WHAT YOU SHOULD DO: With pictures left out, only the lines from the one containing "1000x668 pixels." through the end of the records should be reproduced exactly, please.

Stored items from a collection:

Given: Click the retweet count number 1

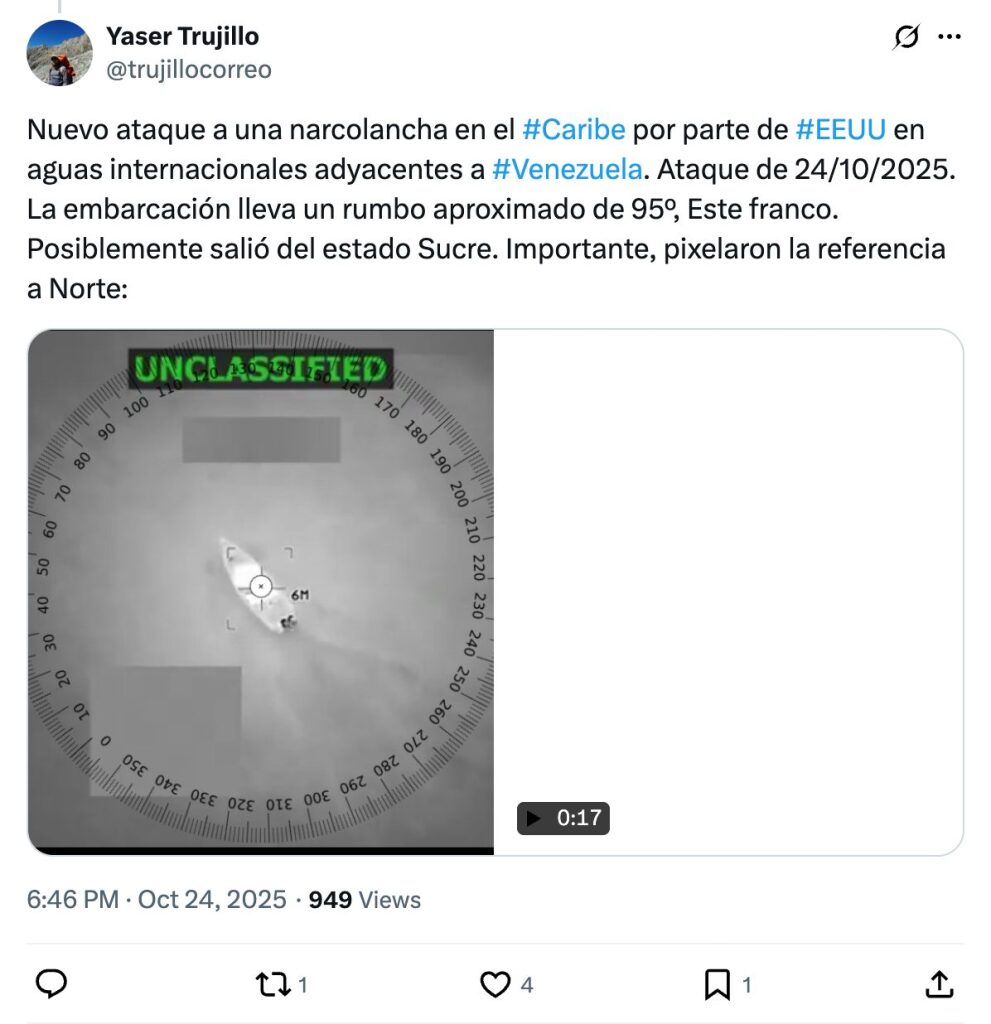Looking at the screenshot, I should [303, 985].
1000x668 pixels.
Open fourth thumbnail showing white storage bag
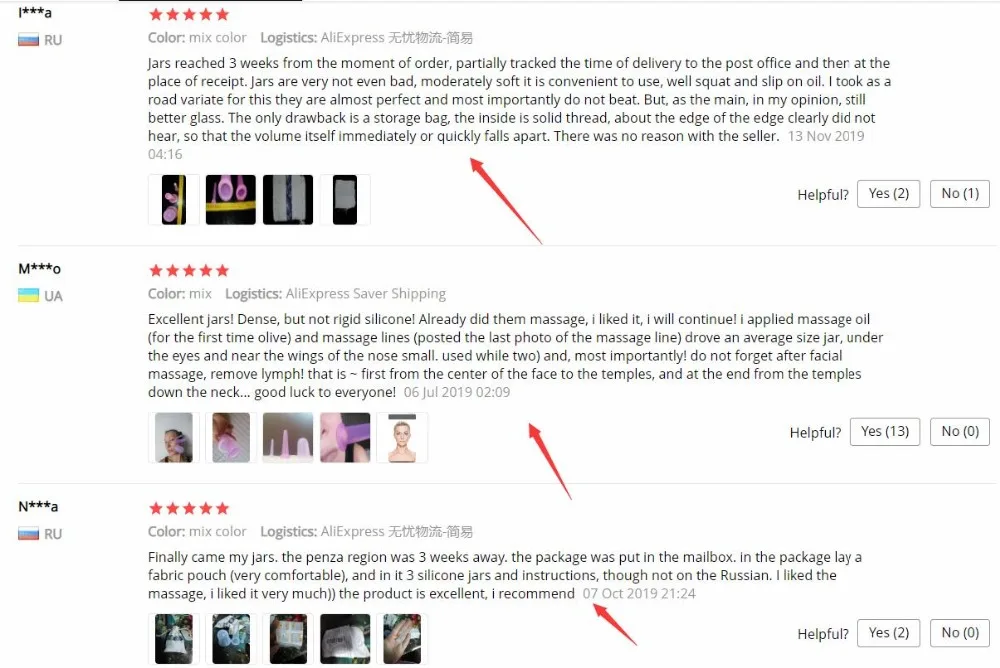tap(344, 200)
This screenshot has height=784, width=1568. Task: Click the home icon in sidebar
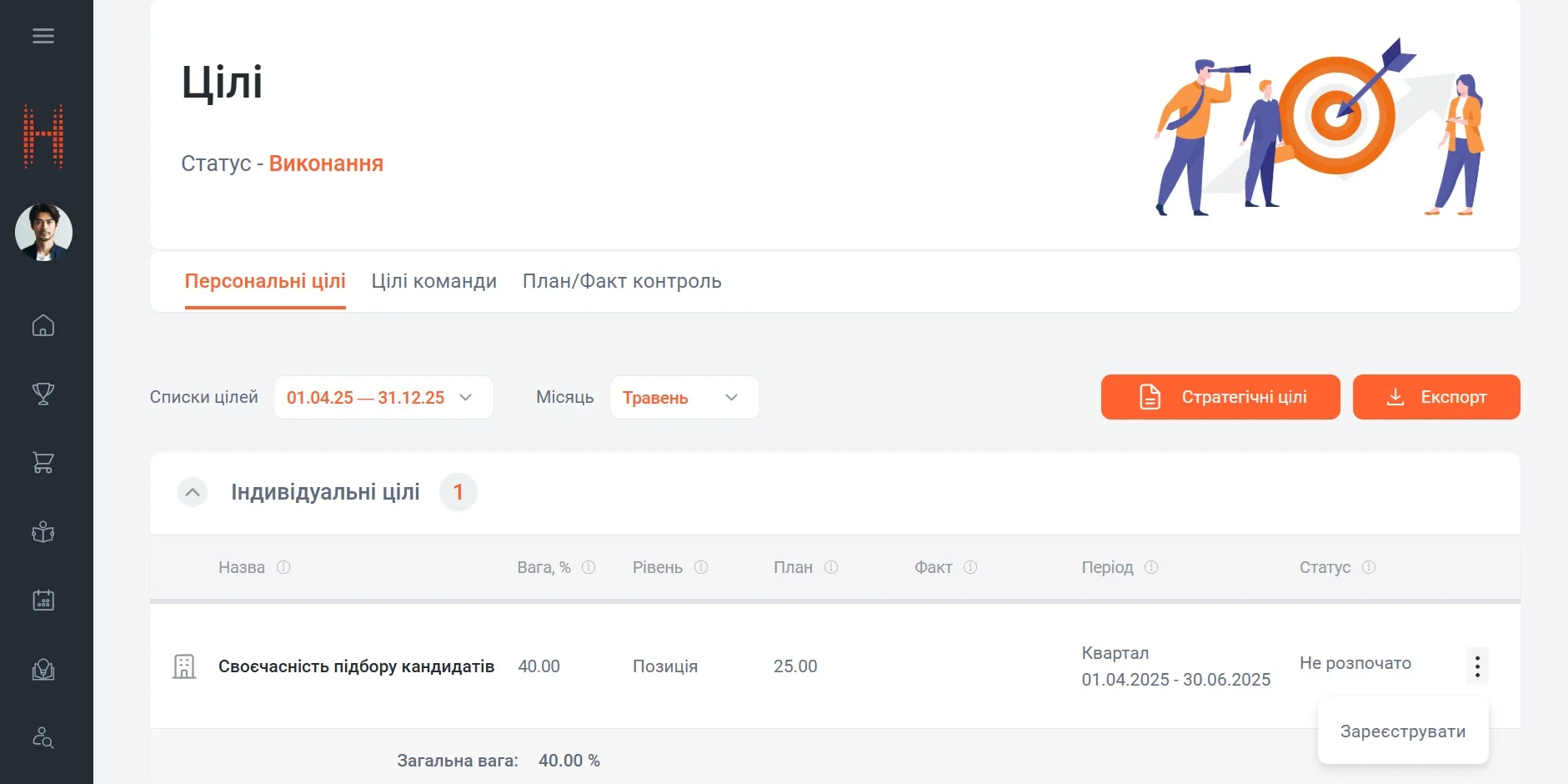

COMPLETED TASK:
1000x668 pixels.
Open fourth thumbnail showing white storage bag
tap(344, 200)
This screenshot has height=784, width=1568. Task: Click the home icon in sidebar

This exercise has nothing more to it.